-- begin Page text --

KoNLPy: Korean NLP in Python

Build status Documentation Status

KoNLPy (pronounced “ko en el PIE”) is a Python package for natural language processing (NLP) of the Korean language. For installation directions, see here.

>>> from konlpy.tag import Kkma
>>> from konlpy.utils import pprint
>>> kkma = Kkma()
>>> pprint(kkma.sentences(u'네, 안녕하세요. 반갑습니다.'))
[네, 안녕하세요..,
 반갑습니다.]
>>> pprint(kkma.nouns(u'질문이나 건의사항은 깃헙 이슈 트래커에 남겨주세요.'))
[질문,
 건의,
 건의사항,
 사항,
 깃헙,
 이슈,
 트래커]
>>> pprint(kkma.pos(u'오류보고는 실행환경, 에러메세지와함께 설명을 최대한상세히!^^')
[(오류, NNG),
 (보고, NNG),
 (는, JX),
 (실행, NNG),
 (환경, NNG),
 (,, SP),
 (에러, NNG),
 (메세지, NNG),
 (와, JKM),
 (함께, MAG),
 (설명, NNG),
 (을, JKO),
 (최대한, NNG),
 (상세히, MAG),
 (!, SF),
 (^^, EMO)]

For more on how to use KoNLPy, go see the API.

Standing on the shoulders of giants

Korean, the 13th most widely spoken language in the world, is a beautiful, yet complex language. Myriad Korean morpheme analyzer tools were built by numerous researchers, to computationally extract meaningful features from the labyrinthine text.

KoNLPy is not just to create another, but to unify and build upon their shoulders, and see one step further. It is built particularly in the Python (programming) language, not only because of the language’s simplicity and elegance, but also the powerful string processing modules and applicability to various tasks - including crawling, Web programming, and data analysis.

-- end Page text --

*Requirement A*:
Answer these from the KoNLPy page:
(i) How is the name KoNLPy pronounced?
(ii) What rank does the page give Korean among the most widely spoken languages in the world?
(iii) Which three tasks does the page name as examples of Python's applicability?
*Requirement B*:
Set down everything in the KoNLPy page from "For more on" down to "the labyrinthine text.", word for word.
These rows have no connection to the KoNLPy page.

-- begin Dataset entries --

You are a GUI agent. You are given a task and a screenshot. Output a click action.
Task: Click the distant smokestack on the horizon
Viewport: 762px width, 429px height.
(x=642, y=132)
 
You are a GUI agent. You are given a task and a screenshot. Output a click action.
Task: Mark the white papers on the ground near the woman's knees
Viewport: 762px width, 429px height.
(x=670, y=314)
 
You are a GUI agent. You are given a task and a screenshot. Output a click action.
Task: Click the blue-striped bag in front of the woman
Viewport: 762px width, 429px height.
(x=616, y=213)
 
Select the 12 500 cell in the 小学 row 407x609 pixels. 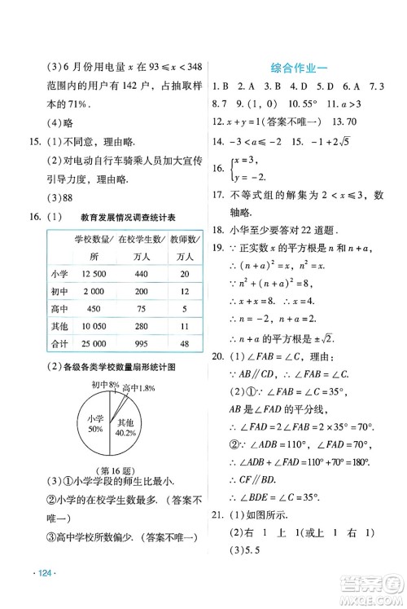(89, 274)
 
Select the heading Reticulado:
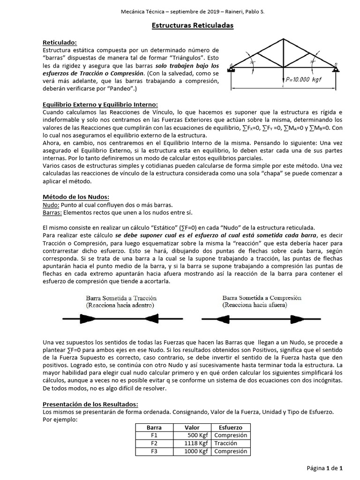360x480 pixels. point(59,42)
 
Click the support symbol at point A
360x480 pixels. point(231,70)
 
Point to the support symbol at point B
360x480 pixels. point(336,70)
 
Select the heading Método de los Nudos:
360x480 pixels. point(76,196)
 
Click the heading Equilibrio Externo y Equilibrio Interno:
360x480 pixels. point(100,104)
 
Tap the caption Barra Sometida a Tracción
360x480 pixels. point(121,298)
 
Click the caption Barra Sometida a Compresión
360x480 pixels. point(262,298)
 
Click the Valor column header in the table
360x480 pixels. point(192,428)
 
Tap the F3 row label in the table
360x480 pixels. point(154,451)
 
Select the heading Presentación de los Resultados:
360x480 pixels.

-- end Dataset entries --

*Result A*:
(i) "ko en el PIE"
(ii) 13th
(iii) Crawling, Web programming, and data analysis

*Result B*:
For more on how to use KoNLPy, go see the API.

Standing on the shoulders of giants

Korean, the 13th most widely spoken language in the world, is a beautiful, yet complex language. Myriad Korean morpheme analyzer tools were built by numerous researchers, to computationally extract meaningful features from the labyrinthine text.